Q: As the film was progressing, who made the decisions on what finally would be in the film and how close was that in terms of selection of the final material?
JB: I think one of the great things about producing feature documentaries is that it's extremely collaborative and that's one of the reasons I enjoy doing it as much as I do. Obviously John Dower was the director of the film and I deferred to his opinions and his tastes at various points. For the most part it felt like the kind of collaboration where we rattled things out, to the point at which one of us eventually agreed with the other. I don't remember us having any huge battles.

Q: Did the interviewees have any say over the settings of the interviews & did they balk at any of the selections of where they were interviewed?
JD: Not at all. Perhaps we should have made it clear in the film, as a lot of people actually think that's Noel in his house, but I don't believe he has seventeenth century oil paintings. He suggested Knebworth, but I thought it was quite fitting him sitting on his throne, I quite liked it.

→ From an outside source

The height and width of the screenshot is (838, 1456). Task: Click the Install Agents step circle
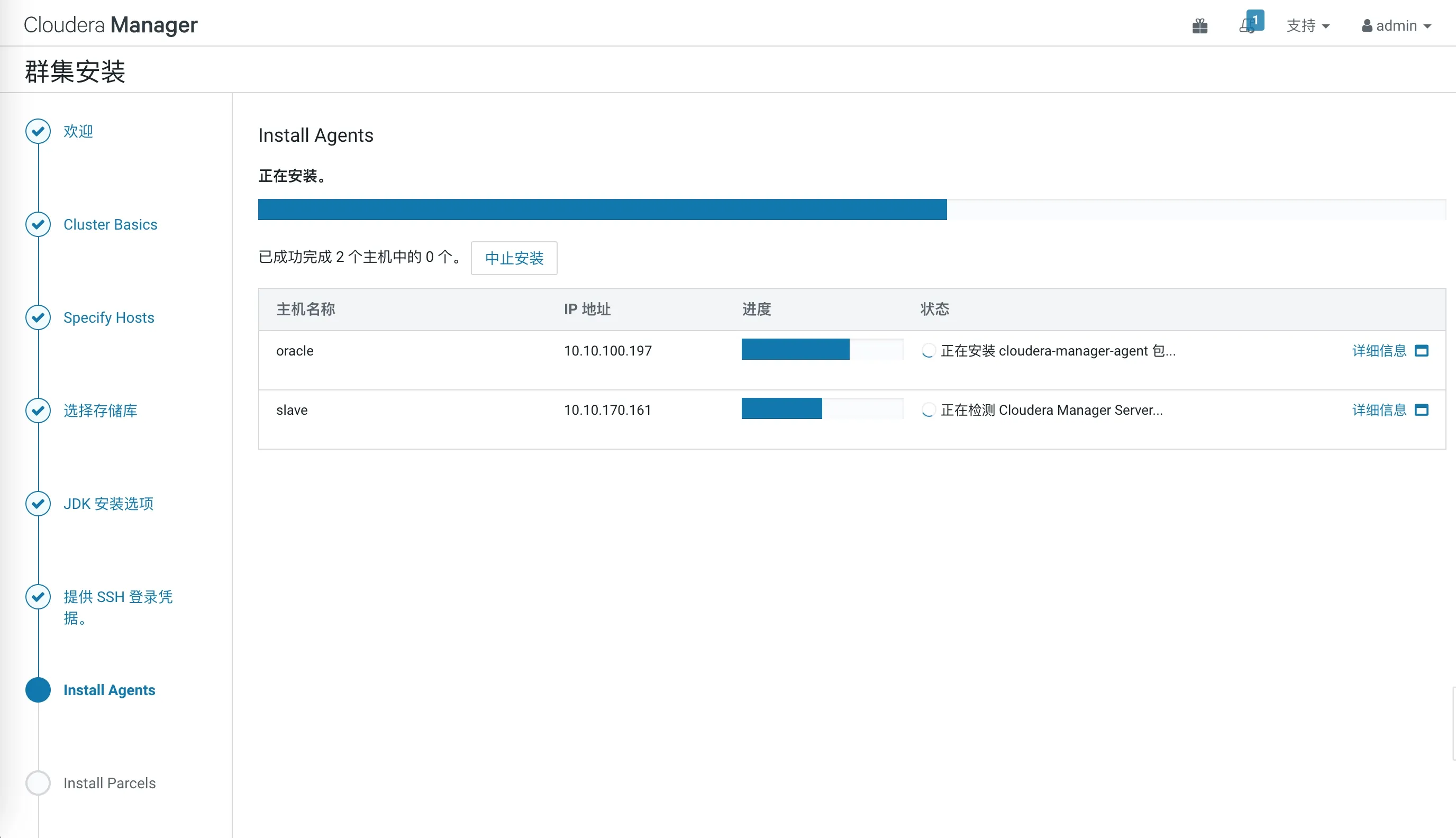click(x=38, y=689)
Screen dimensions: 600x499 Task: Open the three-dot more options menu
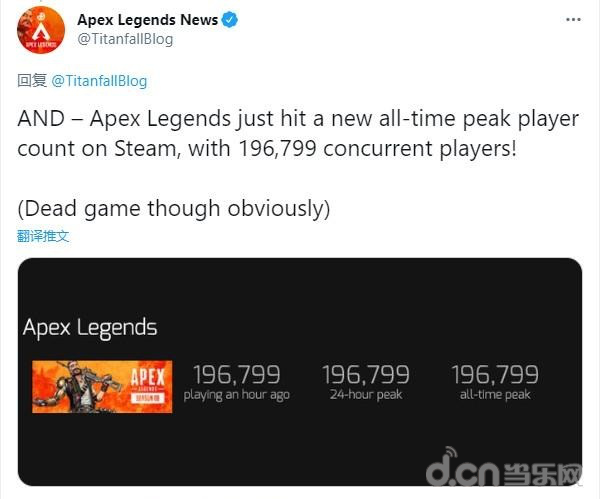tap(573, 20)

Nobody balked at all, they were quite happy to do as they were told. It wasn't massively important but I didn't want the usual "it's a musician let's plonk them next to a mixing desk in front of a drum set". We tried as much as we could to make them a little evocative and I think Damon's setting, especially with the dartboard, is particularly "Parklife" and Jarvis in that sleazy motel is kind of how he felt after This is Hardcore - he felt a little bit dirty really.

Q: We've seen quite a few feature documentaries over the past couple of years. In as much as it's difficult to get any film made, is it getting easier and how much did having an Oscar help?
JB: I think in the last couple of years the appetite of the audience for feature documentaries had definitely increased. Columbine has done a huge service to us all in that respect. In terms of the Oscar it helps enormously, certainly "One Day in September" was one of the significant contributing factors in everyone agreeing to do this film, because those that we showed the film loved it and believe me we showed it to a lot of people, and an Oscar is an Oscar.

JD: It was quite nice when we finally, finally managed to lure Noel Gallagher into our offices to pitch him the film. Basically he came in and saw the Oscar sitting on the mantelpiece and picked it up and said, "the reason I'm talking to you is because you've got an Oscar, I'm that fucking shallow".